Open source LLMs // are they truly open-source?

A lot of experiments and startup projects based on open-source LLMs, but what about real business?

3 min readJan 29, 2024

https://en.wikipedia.org/wiki/Trojan_Horse

Open source LLMs are a great initiative, but it is not truly open-source, the weights are closed, it’s just like a binary code, and can be used as is (black box). All risks, bugs, hallucinations, cyber-security issues, etc. are here and can’t be fixed.

https://twitter.com/amasad/status/1747666962749284468

Here is the parade of “open-source” LLMs usage examples:

https://venturebeat.com/ai/how-enterprises-are-using-open-source-llms-16-examples/

Open-source developers have created thousands of derivatives of models like Llama, including increasingly, mixing models — and they are steadily achieving parity with, or even superiority over closed models on certain metrics (see examples like FinGPT, BioBert, Defog SQLCoder, and Phind).

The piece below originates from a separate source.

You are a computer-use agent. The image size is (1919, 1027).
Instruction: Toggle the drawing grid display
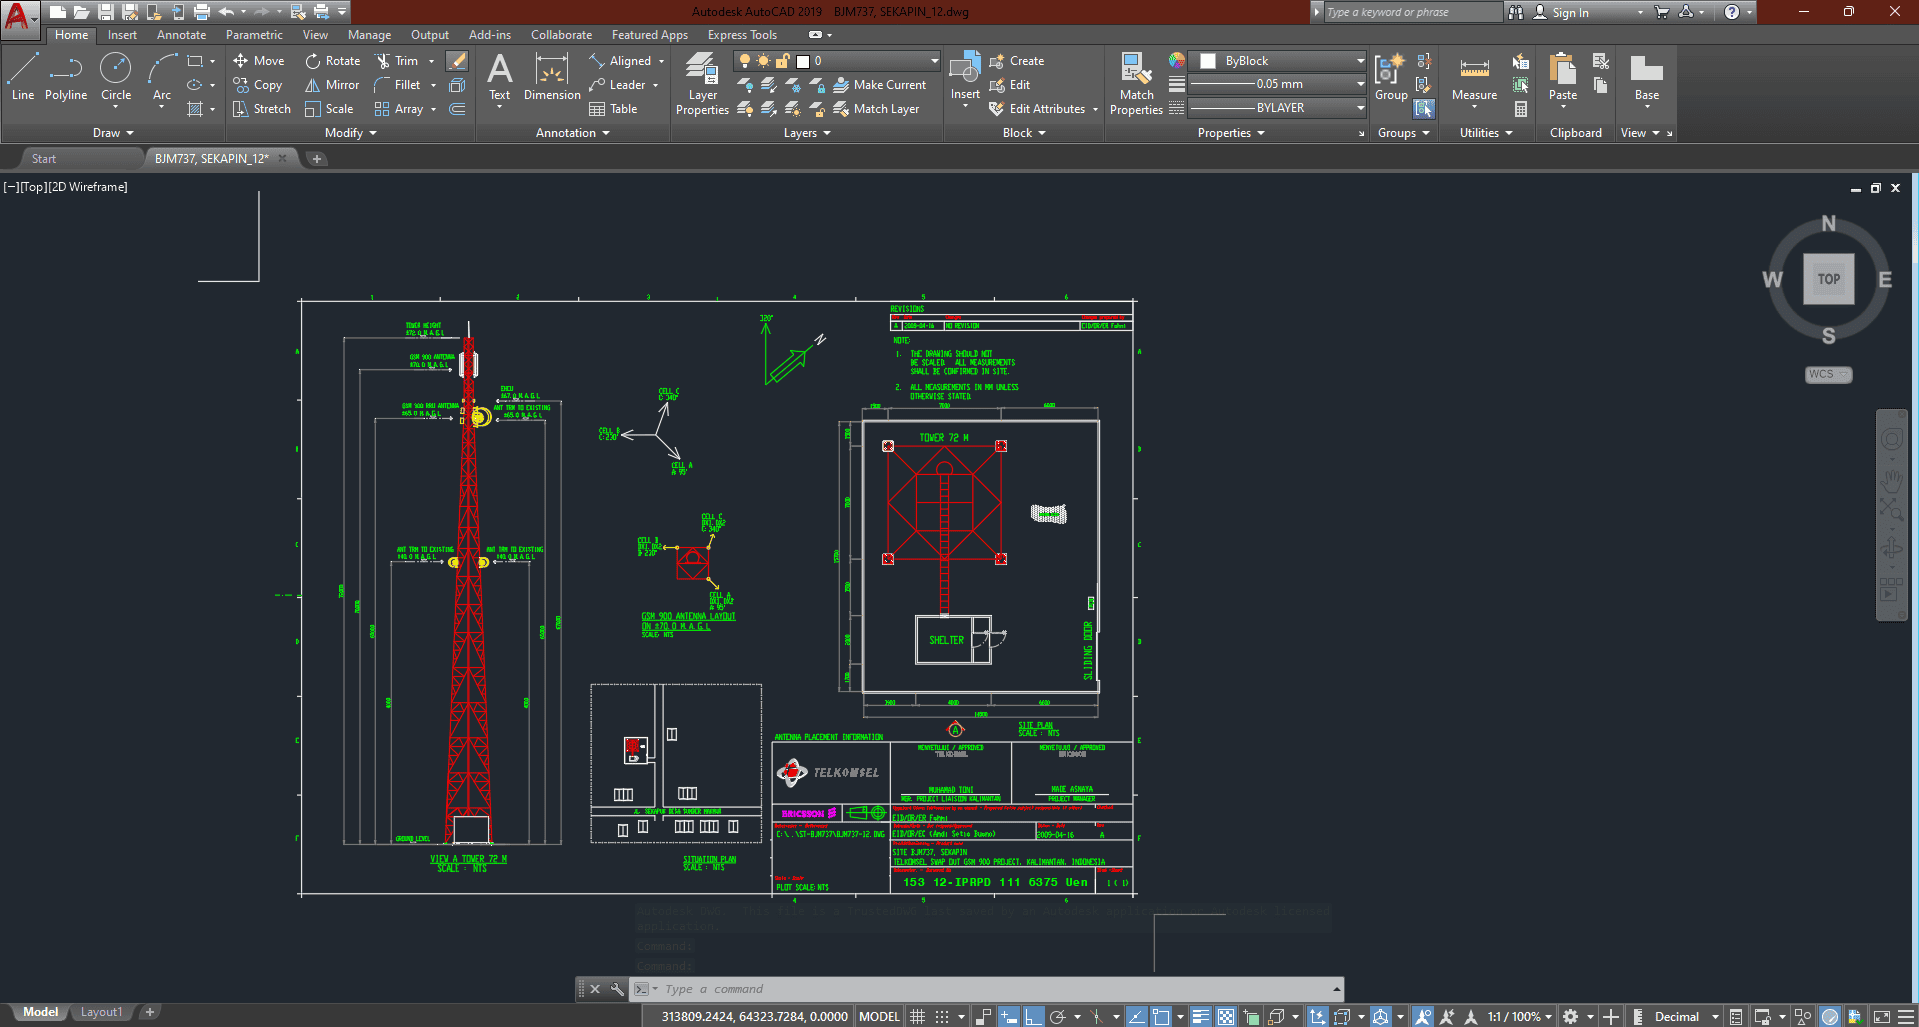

“A lot of customer are asking themselves: Wait a second, why am I paying for super large model that knows very little about my business? Couldn’t I just use one of these open-source models, and by the way, maybe use a much smaller, open-source model for that (information retrieval) workflow?”

Companies often choose the open source route, he said, when they’re concerned about controlling access to their data, but also when they want more control over the fine-tuning of a model for specialized purposes.